TEXT EXTRACT:
## START

# Team Indiana invades the Florida Middle Grounds



## Harbison (Apr 18, 2012)

(part 1 of 3)

Team Indiana invades the Florida Middle Grounds.
Conditions are very good for 'A major snapper catch!' This is Florida in April, eighty five degrees, not a cloud in the sky, and very calm seas, who could ask for anything more?
Well! To start with, let's load the Florida Fisherman with plenty of very lively pin fish:


We are ready! Tammy welcomes Team Indiana members Mr. Jim Stone & Mr. Tim Fisher:

There is always plenty to see & do around Madeira Beach, Florida:


Team Indiana has traveled 1,000 miles to fish our fabulous Florida Middle Grounds. Will it be worth the trip? Only time will tell!
Team Indiana (L to R)

Fishing out of spot # 11, Mr. Nick Richardson, Bargersville, Indiana
Fishing out of spot # 4, Mr. Jim Stone, Greenwood, Indiana
Fishing out of spot # 9, Mr. Tim Fisher, Nineveh, Indiana
Fishing out of spot # 8, Mr. Matt Stewart, New Castle, Indiana


Mr. John Martin hopes to win the jack pot: Captain Garret takes John's $20.00. John will have three chances to win, biggest AJ, grouper, & snapper:

Tim loves Tammy's Southern cooking. Spaghetti & meat balls on the way to the Middle Grounds. What a way to begin our adventure:

We will be targeting the hard to fool mangrove snapper and the deep water, very tasty, vermilion snapper. Will, first mate, is more than willing to share his vast knowledge. We are all ears:

Those bunks are looking good. We are going to need all the energy we can get. Let's hit the sack:

Very early Saturday morning. Captain Garret sounds 'battle stations!' Let the fun begin!
Snapper love Spanish sardines. These are in prime condition. Be sure to cut the tail off:


----------



## Harbison (Apr 18, 2012)

## END

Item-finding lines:
## START

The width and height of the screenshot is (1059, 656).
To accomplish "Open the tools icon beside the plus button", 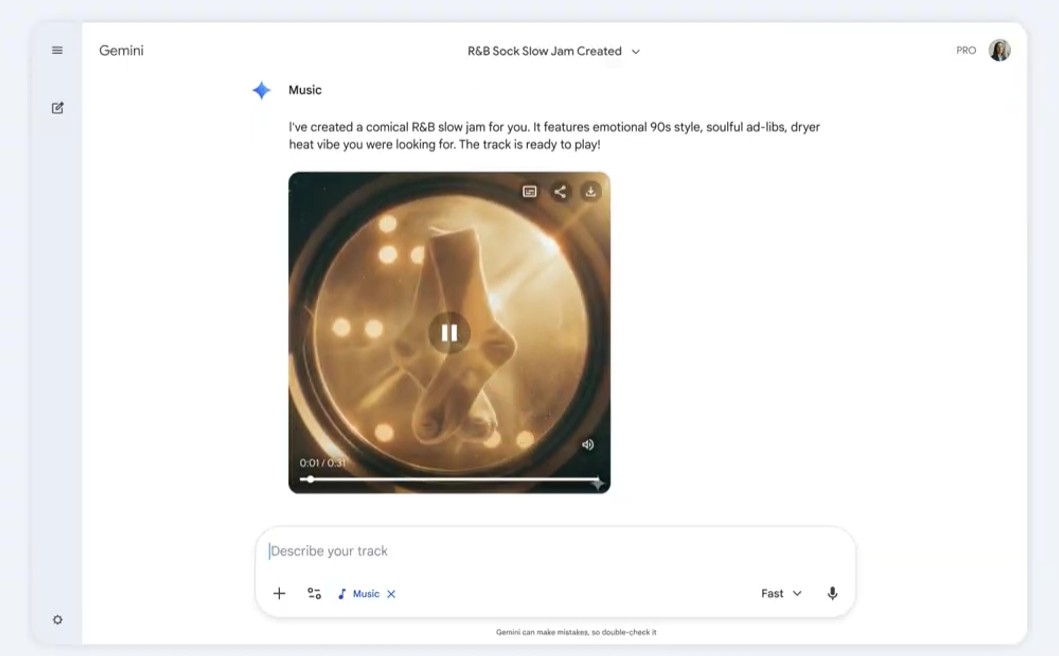I will coord(313,593).

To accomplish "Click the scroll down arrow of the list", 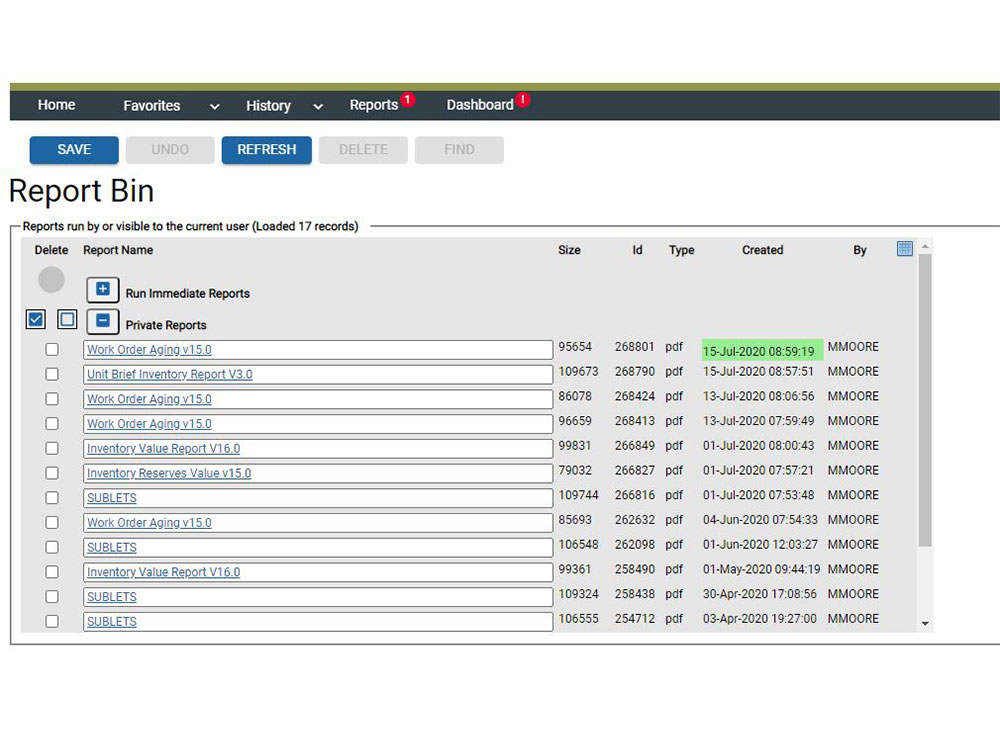I will 925,623.
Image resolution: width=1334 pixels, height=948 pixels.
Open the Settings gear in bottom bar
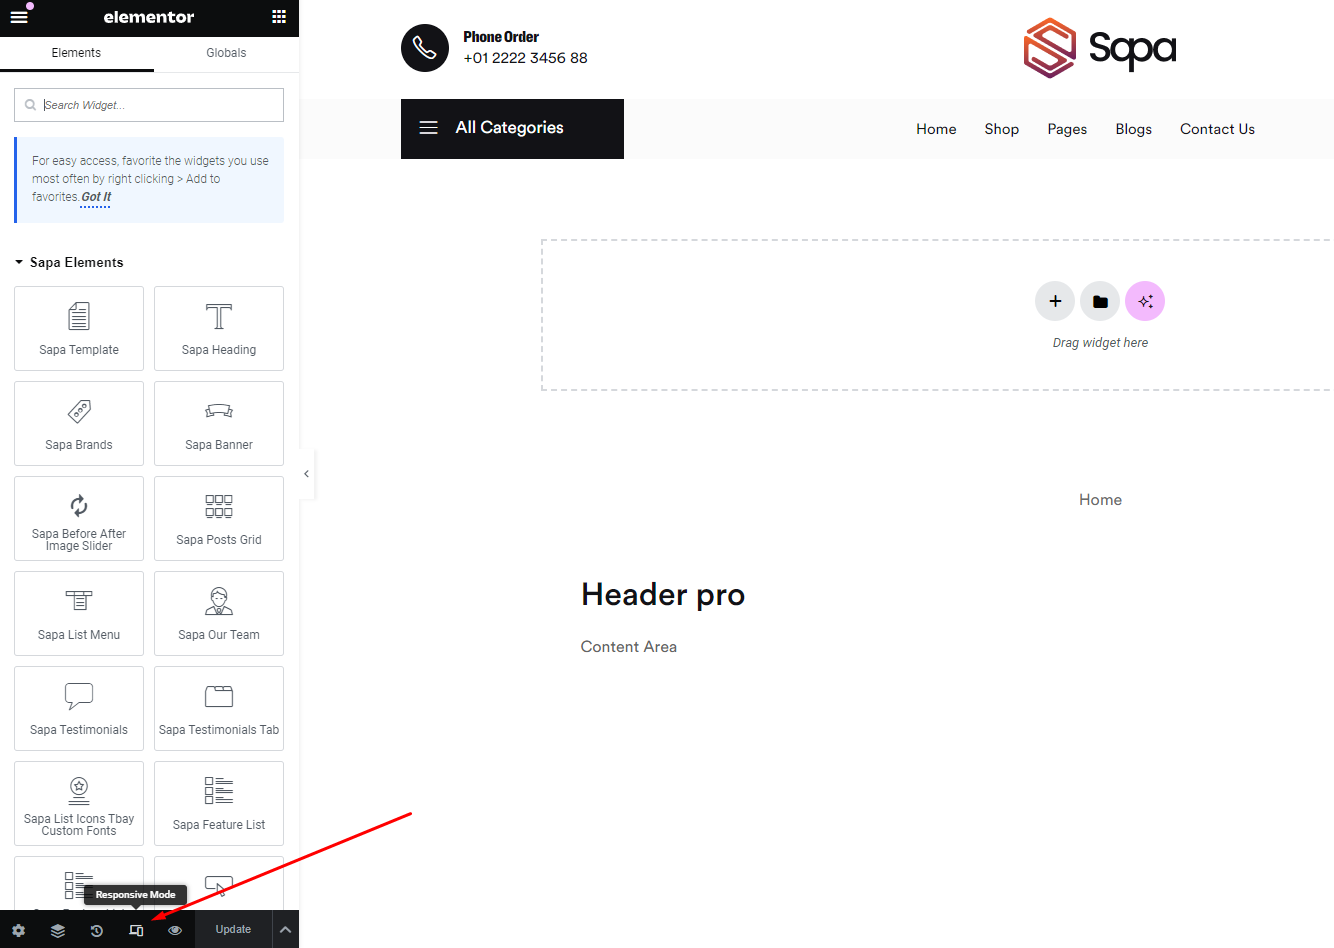click(18, 930)
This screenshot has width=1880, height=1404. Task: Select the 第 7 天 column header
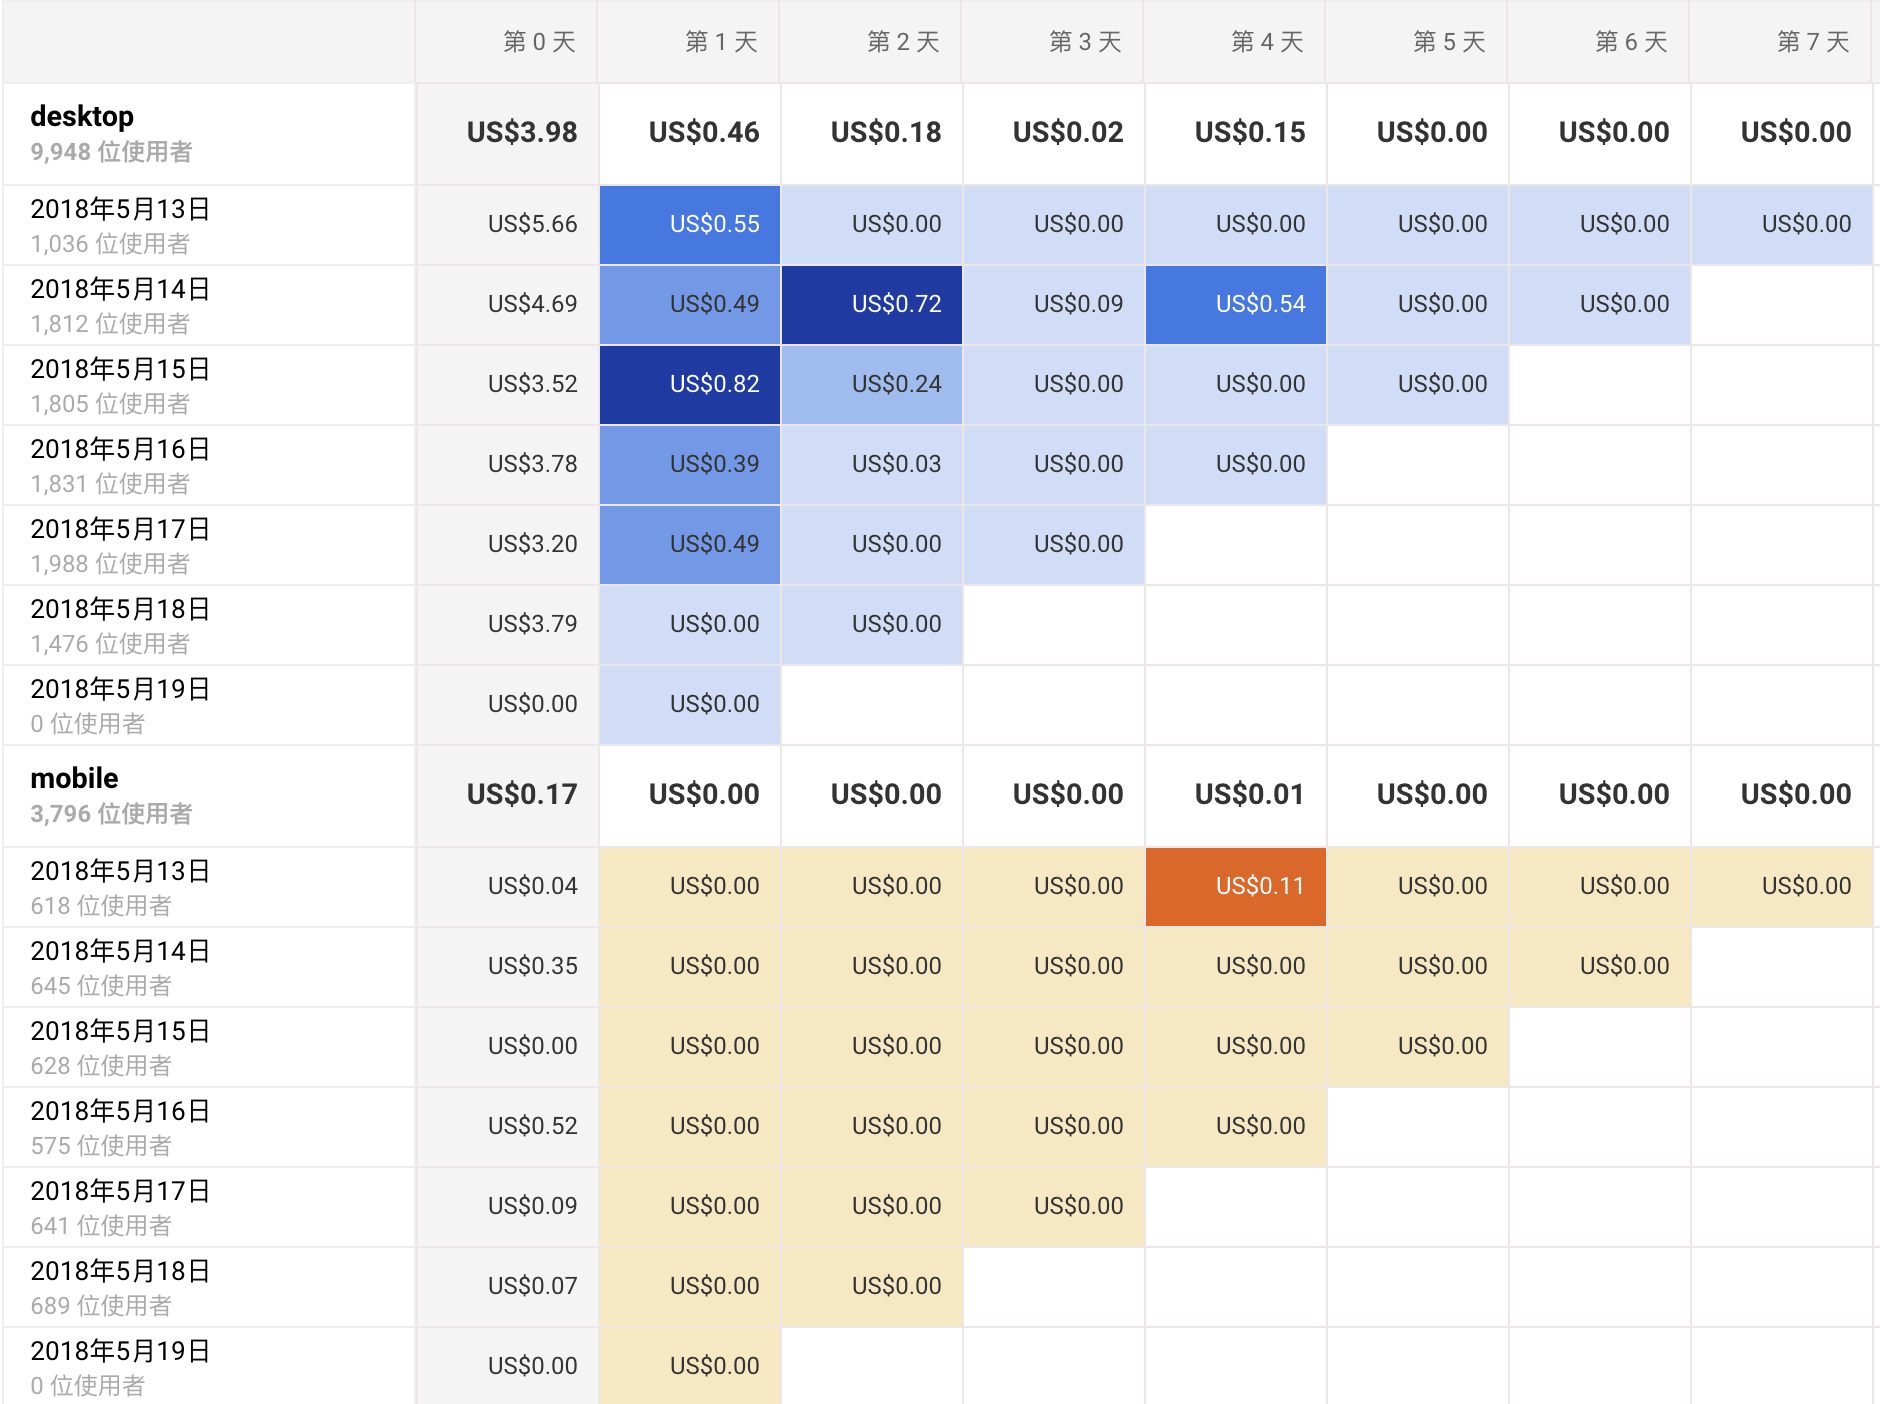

## END

EXERCISE REQUIREMENTS:
a - Translate the sentence "Tim loves Tammy's Southern cooking." from the fishing trip post into Spanish.
b - Rewrite the fishing trip post between "Well! To start" and "Indiana (L to R)", inclusive, replacing "fabulous" with "famous".

REPLIES:
a - A Tim le encanta la cocina sureña de Tammy.

b -
Well! To start with, let's load the Florida Fisherman with plenty of very lively pin fish:


We are ready! Tammy welcomes Team Indiana members Mr. Jim Stone & Mr. Tim Fisher:

There is always plenty to see & do around Madeira Beach, Florida:


Team Indiana has traveled 1,000 miles to fish our famous Florida Middle Grounds. Will it be worth the trip? Only time will tell!
Team Indiana (L to R)